The 24-year-old Salvadoran is being consoled by three friends at his bedside, but as an undocumented man with no relatives nearby and no idea when his injuries will allow him to return to work, he’s worried about how he’s going to pay for the hospital bills—and what will happen to him if he can’t.
Victor, whose name has been changed to protect his identity, is one of two undocumented immigrants who were shot and survived during the nightclub attack. The other, a 33-year-old Mexican named Javier, is recovering in the hospital and reportedly in stable condition despite taking a bullet to the abdomen.
A third undocumented man, a 31-year-old Mexican, passed away earlier this week. He was one of three Mexicans killed in the attack, and although his identity has been released, his immigration status has not, which is why we are not publishing his name.
It’s unknown if there were any other undocumented immigrants among the 100-plus victims who were killed or injured during the Pulse shooting.
Why does immigration status matter at all in this instance? Because victims without legal status in the United States are now facing a whole additional set of challenges in the wake of the horrible mass-shooting.
In addition to the uncertainty about whether they qualify for state and federal assistance programs, the undocumented immigrants have to worry about whether their legal status puts them at additional risk, and what it means to be outed from the shadows by a violent tragedy.
For many undocumented victims and their survivors, the cost alone of dealing with a death or medical bills can be daunting.
For example, friends and family we caught up with of the Mexican victim who worked here as a landscaper, said they are concerned it could cost them up to $6,000 to repatriate and bury the body in the coastal state of Veracruz. During a meeting on Monday evening with Juan Sabines, Mexico’s Consul General in Orlando, the victim’s friends and family barely had time to mourn their loss before discussion turned to funeral fees and repatriation logistics.
Sabines, who’s been working and assisting families around the clock, insists the Mexican Consulate will pay the estimated $3,000-plus to repatriate the body to Veracruz. But friends and family still aren’t sure how they’ll afford the rest.
Carmen, a friend who says the two were like brother and sister, says even with the consulate’s help it “won’t cover the funeral costs.”
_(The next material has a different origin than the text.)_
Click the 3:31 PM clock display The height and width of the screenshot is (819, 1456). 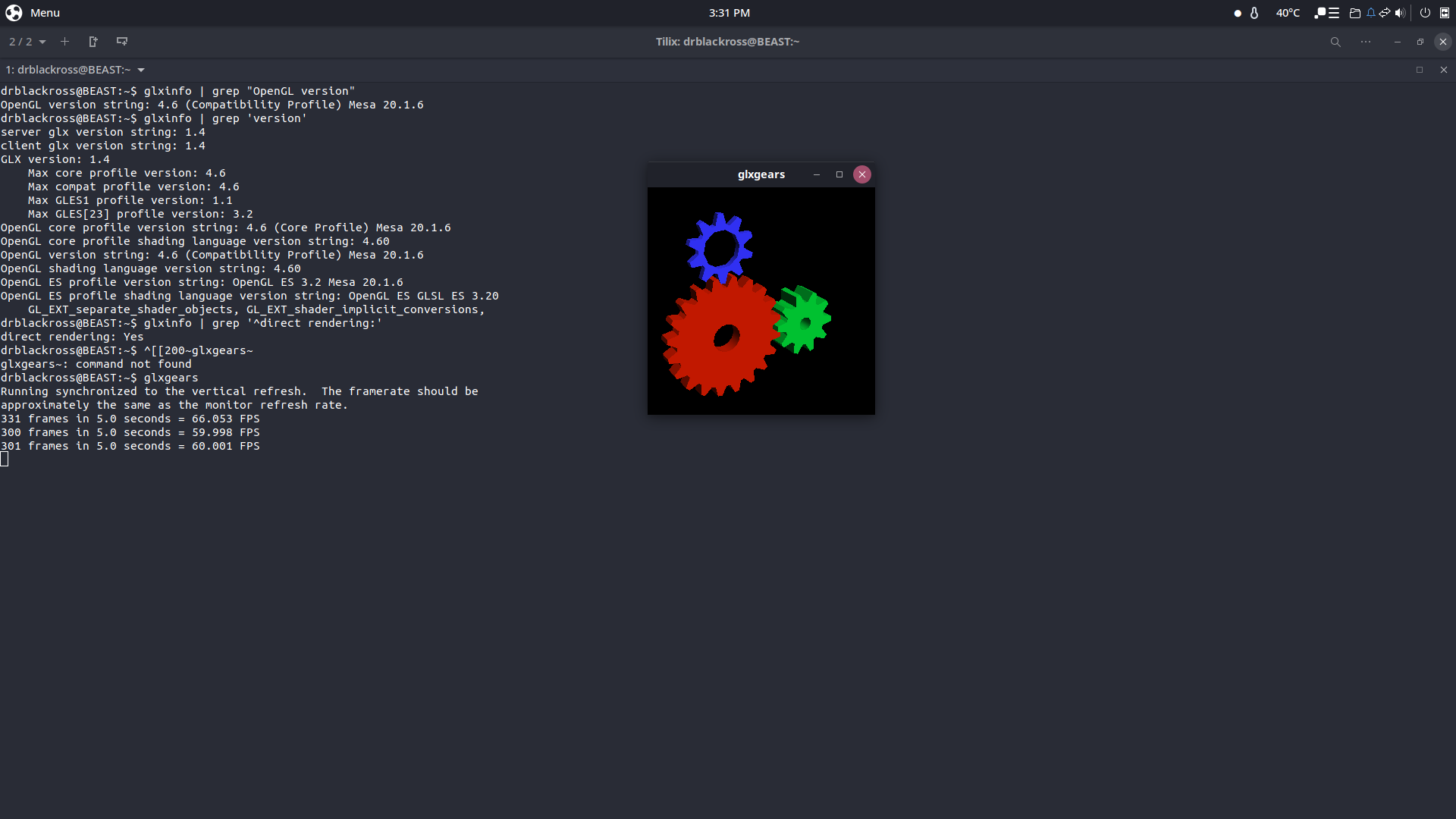(729, 12)
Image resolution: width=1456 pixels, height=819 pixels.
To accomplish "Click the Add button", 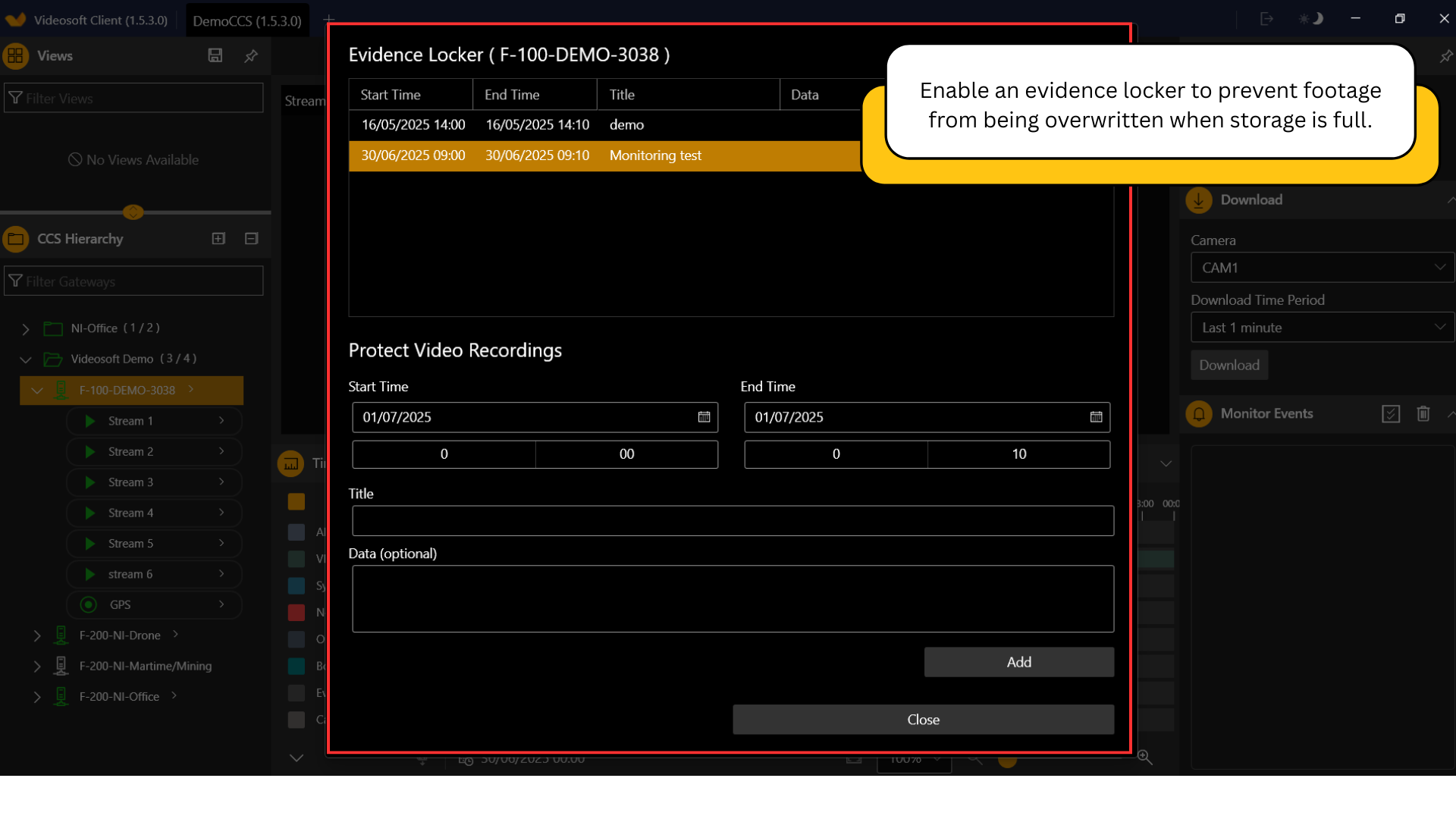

Immigration activists say family members of undocumented victims are often saddled with a financial burden they can’t afford.
“It’s very expensive to send their bodies back, people aren’t prepared for that,” said Yesica Ramirez, an organizer with The Farmworker Association of Florida.
Repatriation of the body is sometimes the only way families of undocumented immigrants can see their loved ones again. A trip to the United States is simply out of the question.
“For many families, no matter how much money they raise they still may not be able to get permission to come to the U.S.,” said Ramirez. “For the family to be watching this back in their countries and not be able to help their sons is painful; this all hurts the family back home too.”
Many of the victims at Pulse were Puerto Ricans, but even with the benefits of U.S. citizenship, many still face language barriers.
As a result, rights activists have launched the website SomosOrlando.info to help immigrants find resources in their own language. Colón, the state director for the Hispanic Federation, said many Spanish-speaking volunteer attorneys and mental health professionals have come forward to offer their services.
The volunteers will be an integral part of recovery for undocumented survivors in Orlando because they are not eligible for state health programs beyond emergency care.
Other initiatives will need to bridge the gap in coverage, such as a crowd-funded effort by Equality Florida, an LGBT advocacy organization, that has already raised close to $3 million of their goal to raise $5 million to help all victims, regardless of legal status.
“Victimization knows no status,” said Jeff Dion, deputy executive director of the National Center for Victims of Crime. His group has been tapped to “ensure that every penny will be correctly and quickly dispersed to the victims and families.”
“All of these [victims] and their families will be treated equally,” Dion told Fusion in a telephone interview Tuesday morning. “Every situation is different and if we need to make adjustments for certain people. And we will.”